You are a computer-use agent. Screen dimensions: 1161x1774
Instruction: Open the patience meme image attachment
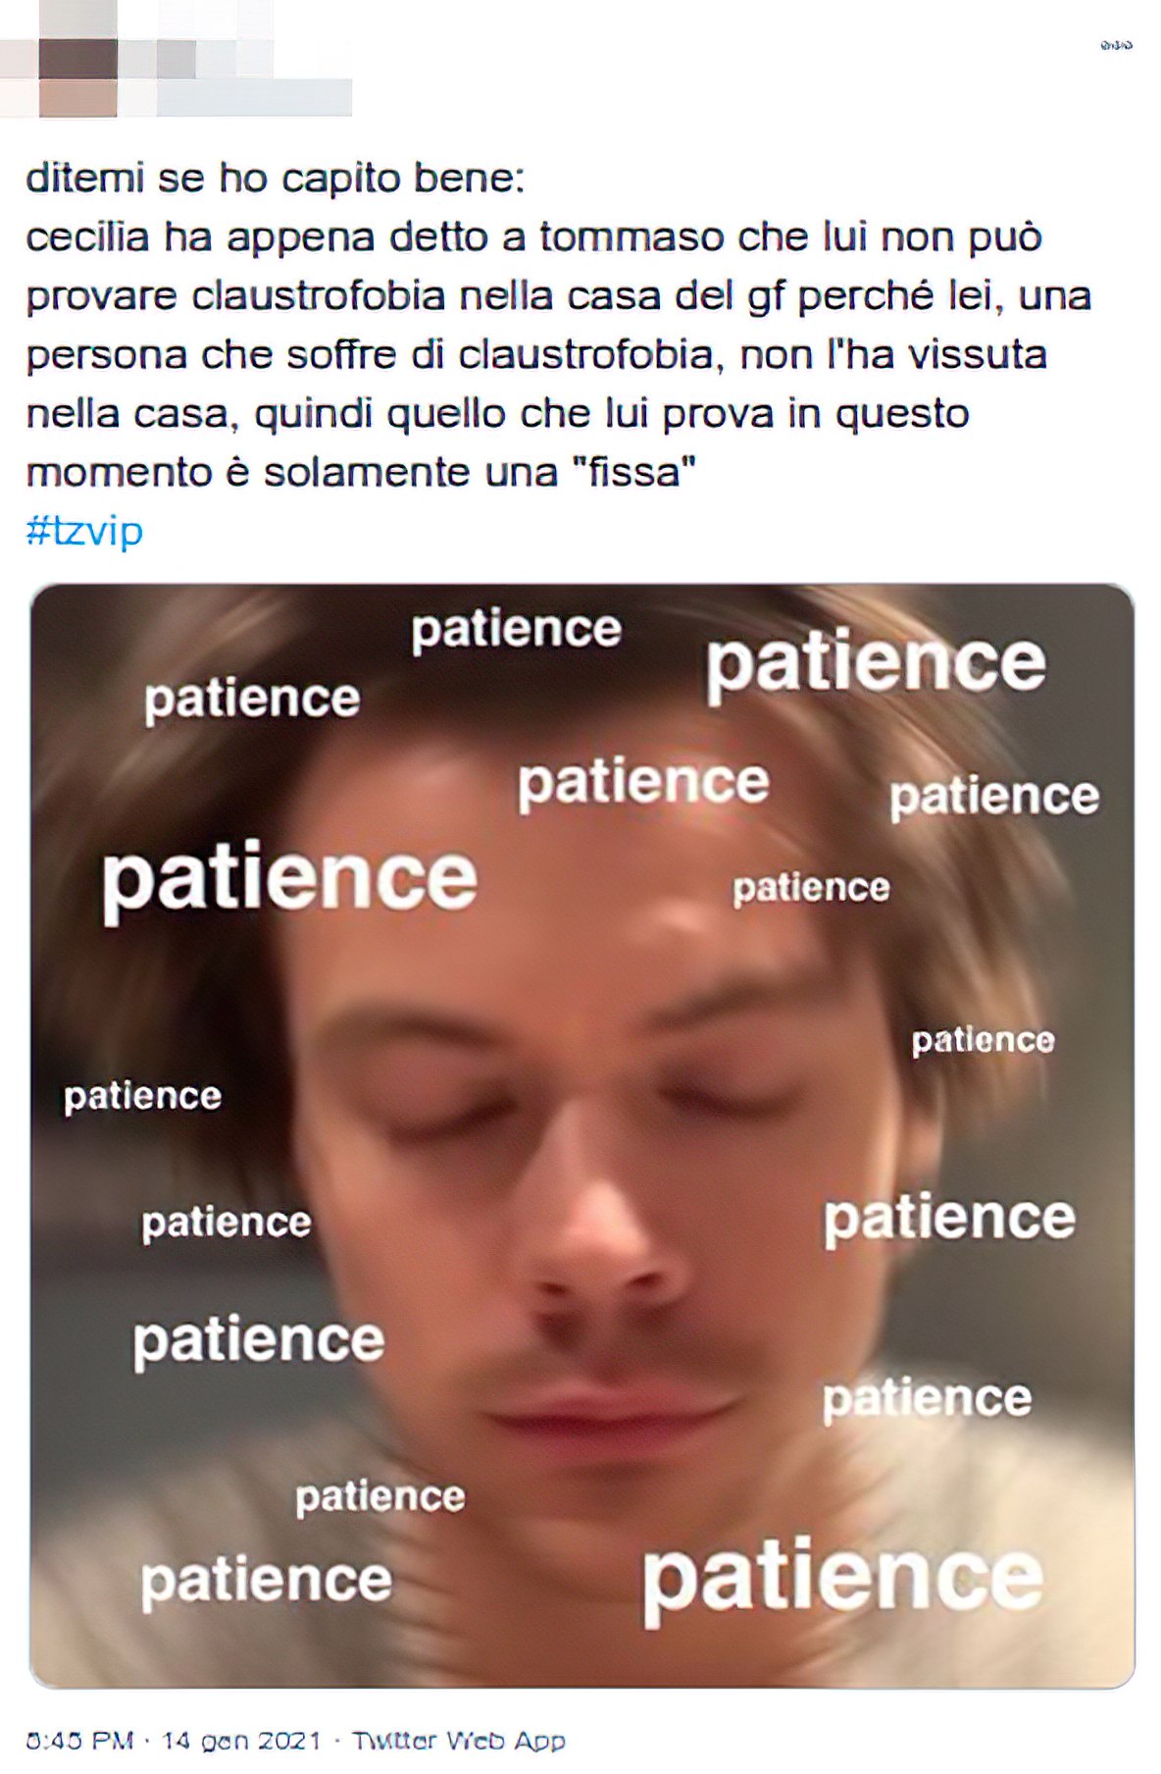(x=581, y=1135)
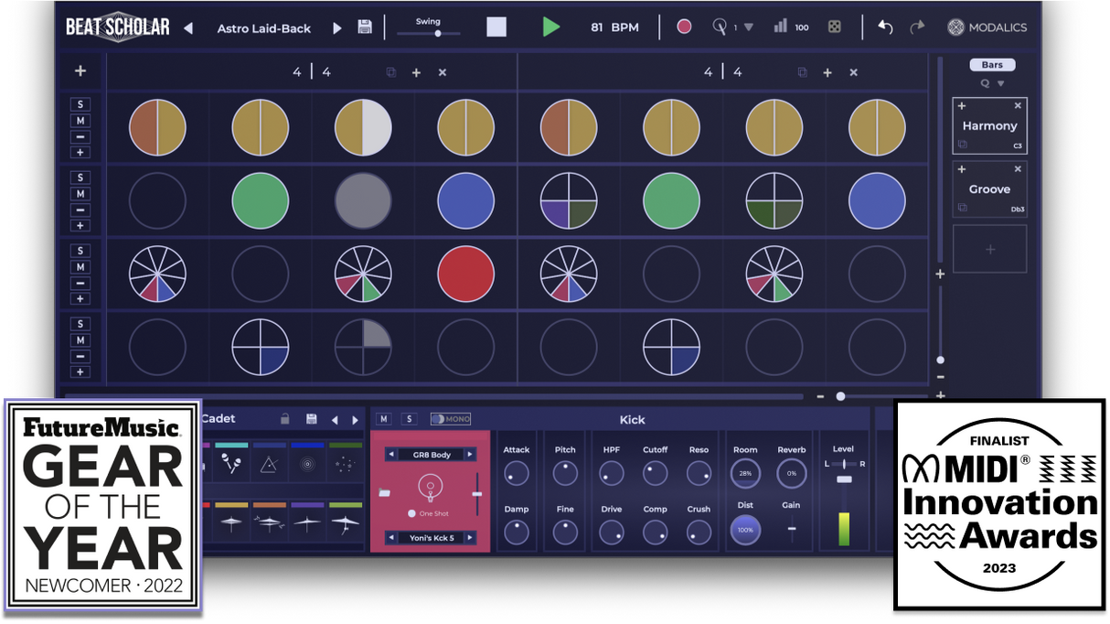
Task: Click the dice randomize icon
Action: tap(834, 27)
........
-- EXERCISE DETAILS --
Reproduce every record above exactly, but leave out the pictures.

-- RESPONSE --
You are a computer-use agent. Screen dimensions: 1161x1774
Instruction: Open the patience meme image attachment
(x=581, y=1135)
Task: Click the dice randomize icon
Action: tap(834, 27)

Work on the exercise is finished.